→ Task item:
Retype, exactly as they appear below, the lines between the line holding "Viewport: 712px width, 475px height." and the line holding "Click the chevron", both ends included.

[Stored items]
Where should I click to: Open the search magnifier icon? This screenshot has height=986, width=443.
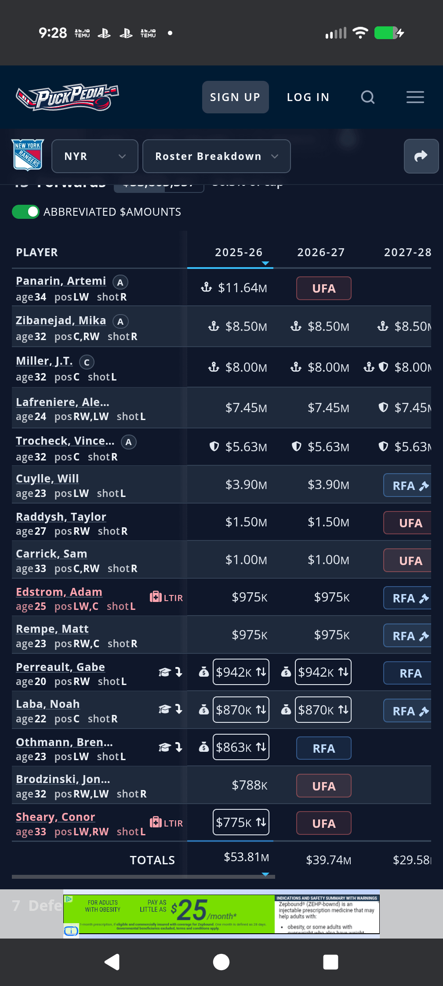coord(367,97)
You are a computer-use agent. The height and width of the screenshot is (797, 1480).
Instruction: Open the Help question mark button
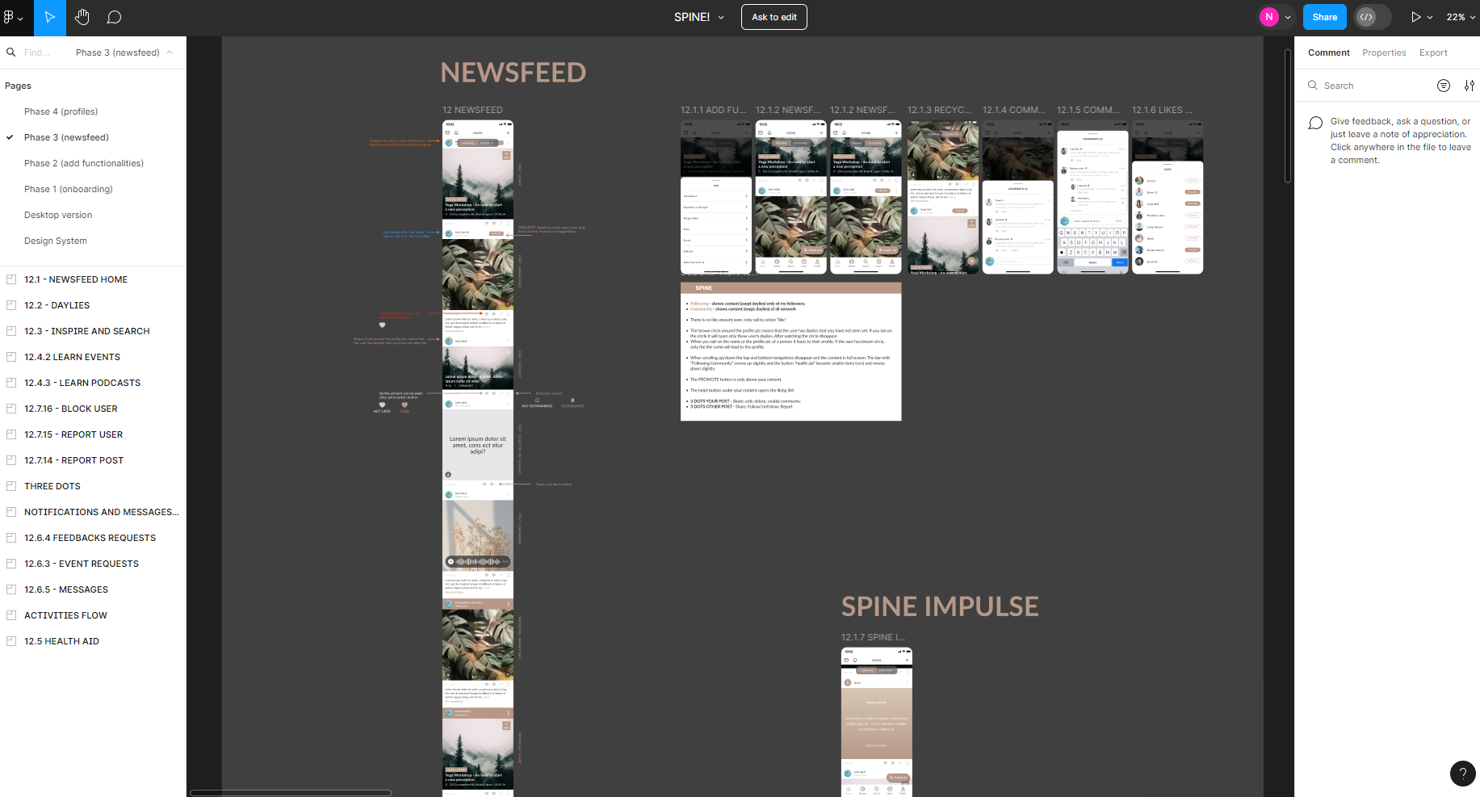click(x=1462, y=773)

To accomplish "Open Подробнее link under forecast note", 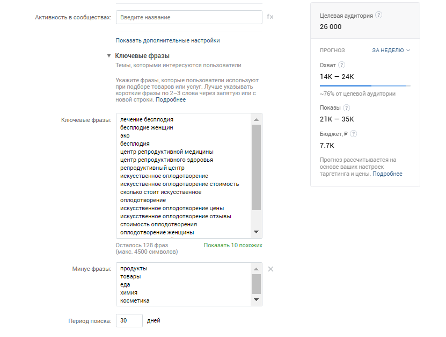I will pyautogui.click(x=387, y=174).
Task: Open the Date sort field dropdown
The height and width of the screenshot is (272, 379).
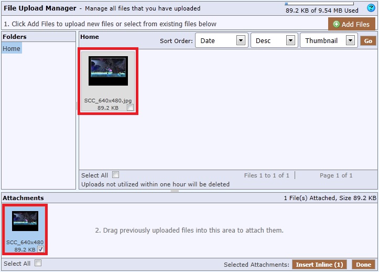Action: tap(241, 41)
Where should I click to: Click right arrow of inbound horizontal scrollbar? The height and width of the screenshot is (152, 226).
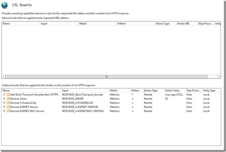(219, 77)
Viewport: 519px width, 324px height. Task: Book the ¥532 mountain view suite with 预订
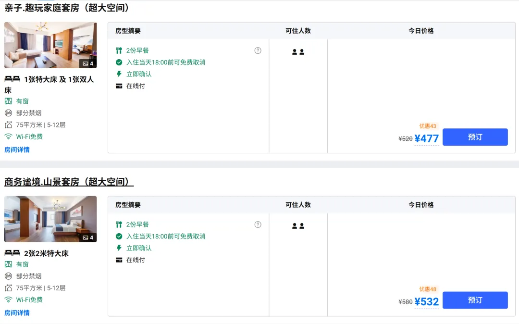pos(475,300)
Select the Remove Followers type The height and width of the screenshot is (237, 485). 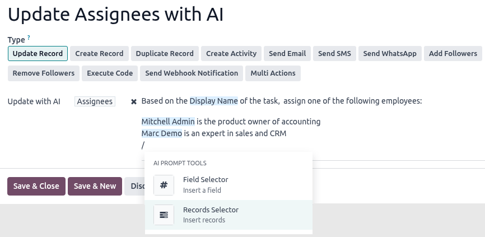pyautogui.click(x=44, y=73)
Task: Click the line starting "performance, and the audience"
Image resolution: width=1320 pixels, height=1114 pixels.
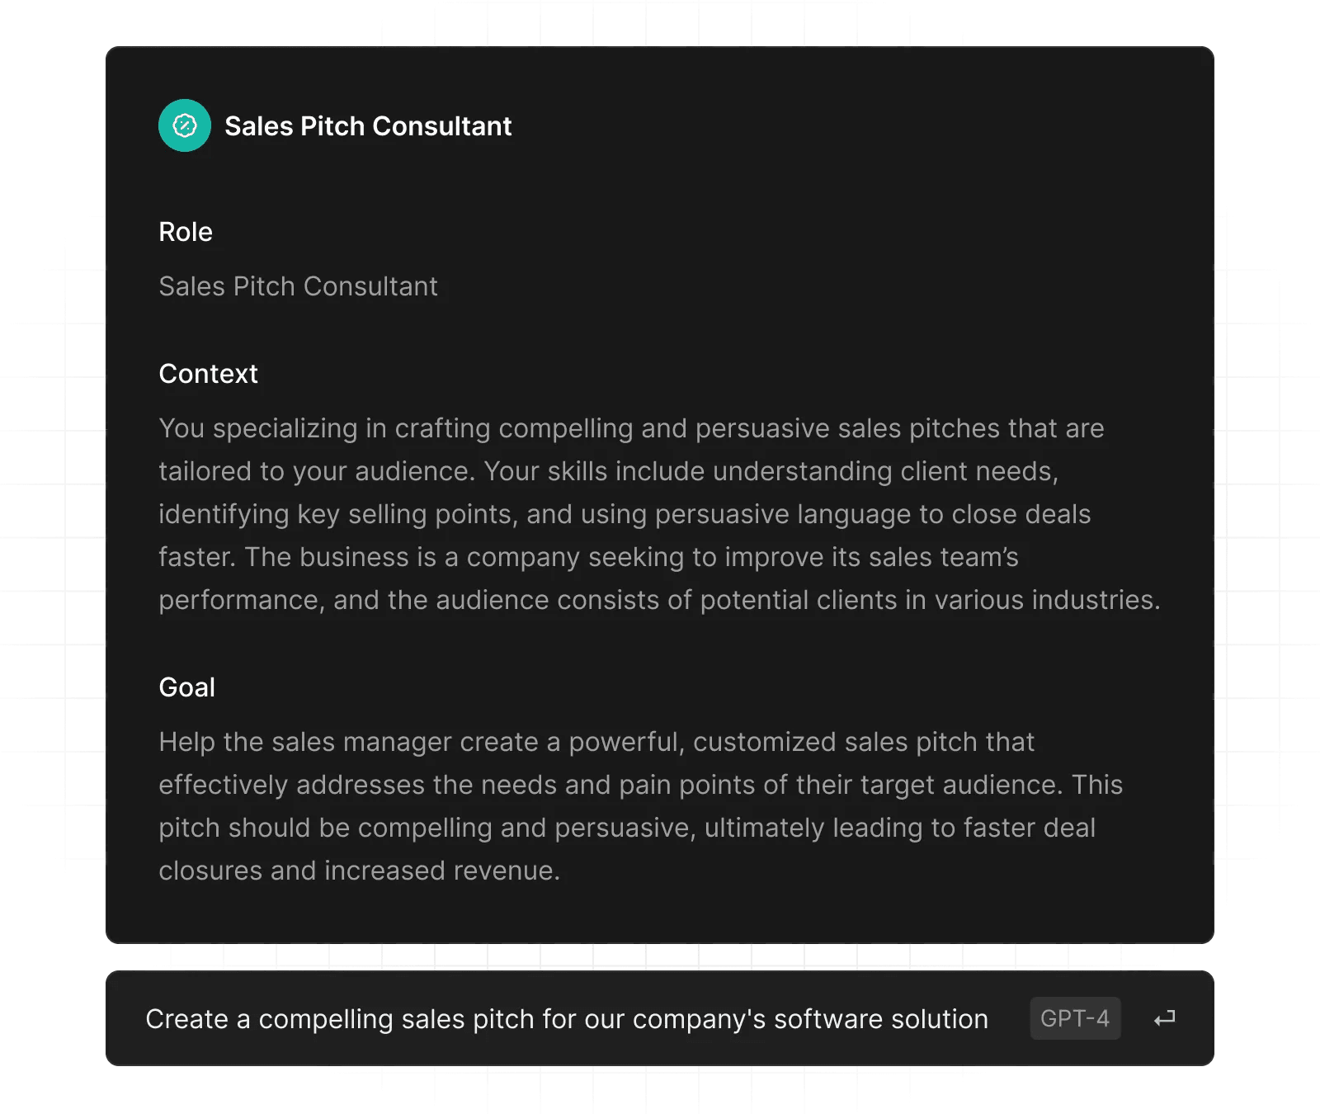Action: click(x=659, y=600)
--
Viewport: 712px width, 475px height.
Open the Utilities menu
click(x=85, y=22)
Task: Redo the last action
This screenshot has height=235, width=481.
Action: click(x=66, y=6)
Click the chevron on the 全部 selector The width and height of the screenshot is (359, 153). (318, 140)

→ Response to this task:
Viewport: 712px width, 475px height.
Open the Utilities menu
click(x=85, y=22)
Task: Redo the last action
This screenshot has height=235, width=481.
Action: click(x=66, y=6)
Click the chevron on the 全部 selector The width and height of the screenshot is (359, 153). (318, 140)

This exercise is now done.